Although viewers are still king, film production is increasingly being influenced by state specific tax credits. The way it works is simple. A state looking to become a prime location for movie making can make itself attractive to production companies by offering tax credits. What’s “great” about these credits is the fact that they are transferrable. That means that if a film doesn’t rack up enough of a tax bill to use all the credits, the remaining credits can actually be sold to other (non-film) companies at a discount. In essence the state is subsidizing movie production by taking a hit in their general tax base. As if the plethora of bad movies made wasn’t enough of a punishment itself!
Obviously tax reform itself is a great idea. The reason why it’s on this list is because of its apparent departure from the realm of the practical and subsequent solid landing in talking point limbo. When Dave Camp, Chairman of the Ways and Means Committee, proposed a serious restructuring, Speaker John Boehner responded literally by saying “Blah, blah, blah, blah.” Mitch McConnel seconded the notion with a few more words: “I think we will not be able to finish the job, regretfully. I don't see how we can." And this was during one of the few moments when Congress was not on vacation.
You know it’s bad when the program title itself sounds like a corporate gimmick. “Pension smoothing” is the illusory raising of tax revenue by allowing companies to push off pension contributions, thereby lowering their deductions for the year.
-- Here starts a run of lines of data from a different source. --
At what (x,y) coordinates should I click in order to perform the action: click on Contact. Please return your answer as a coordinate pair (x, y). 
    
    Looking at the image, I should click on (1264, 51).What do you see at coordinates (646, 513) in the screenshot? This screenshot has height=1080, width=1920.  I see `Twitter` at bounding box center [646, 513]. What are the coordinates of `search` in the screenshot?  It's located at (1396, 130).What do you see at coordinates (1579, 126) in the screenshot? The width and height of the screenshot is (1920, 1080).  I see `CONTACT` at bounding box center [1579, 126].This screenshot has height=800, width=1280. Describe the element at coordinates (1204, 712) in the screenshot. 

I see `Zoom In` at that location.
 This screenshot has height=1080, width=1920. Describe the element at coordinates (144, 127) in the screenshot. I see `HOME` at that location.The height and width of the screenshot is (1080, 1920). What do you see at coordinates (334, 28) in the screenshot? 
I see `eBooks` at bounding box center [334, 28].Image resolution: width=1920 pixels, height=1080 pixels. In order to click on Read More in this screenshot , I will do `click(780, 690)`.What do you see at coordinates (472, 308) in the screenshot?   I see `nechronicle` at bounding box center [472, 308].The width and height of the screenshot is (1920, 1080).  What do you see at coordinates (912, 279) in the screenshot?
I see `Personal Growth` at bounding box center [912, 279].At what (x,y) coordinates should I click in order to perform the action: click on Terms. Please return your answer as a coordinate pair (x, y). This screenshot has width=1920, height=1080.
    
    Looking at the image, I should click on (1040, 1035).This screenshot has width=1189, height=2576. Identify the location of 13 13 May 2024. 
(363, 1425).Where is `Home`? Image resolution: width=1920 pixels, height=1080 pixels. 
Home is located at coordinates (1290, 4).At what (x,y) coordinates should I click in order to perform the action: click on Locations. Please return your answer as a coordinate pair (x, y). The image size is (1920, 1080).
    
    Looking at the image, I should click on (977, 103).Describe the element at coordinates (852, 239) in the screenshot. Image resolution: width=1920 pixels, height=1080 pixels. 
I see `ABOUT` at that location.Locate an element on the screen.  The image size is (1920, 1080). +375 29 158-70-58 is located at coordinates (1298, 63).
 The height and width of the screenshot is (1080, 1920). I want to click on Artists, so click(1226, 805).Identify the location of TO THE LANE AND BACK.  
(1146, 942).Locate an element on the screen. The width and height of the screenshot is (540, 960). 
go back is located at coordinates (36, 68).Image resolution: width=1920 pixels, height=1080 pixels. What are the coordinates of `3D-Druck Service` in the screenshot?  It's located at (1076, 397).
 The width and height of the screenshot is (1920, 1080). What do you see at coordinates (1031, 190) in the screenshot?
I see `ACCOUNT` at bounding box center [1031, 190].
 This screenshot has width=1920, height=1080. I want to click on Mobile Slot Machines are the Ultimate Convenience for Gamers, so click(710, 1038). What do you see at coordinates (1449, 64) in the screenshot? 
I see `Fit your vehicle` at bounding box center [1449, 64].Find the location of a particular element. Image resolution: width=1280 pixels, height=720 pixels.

This means that for a short time the government gets to count more money in its coffers. The catch is that eventually the companies will make the required contributions and they’ll receive the full set of deductions at that time. Net tax revenue gain? Zero. (And that zero is being presented as the funds available for national infrastructure projects. Yeah!) At this point feel free to take a swig of your favorite amber colored liquid and call it a day. You need your rest. After all, it’s almost Tax Day.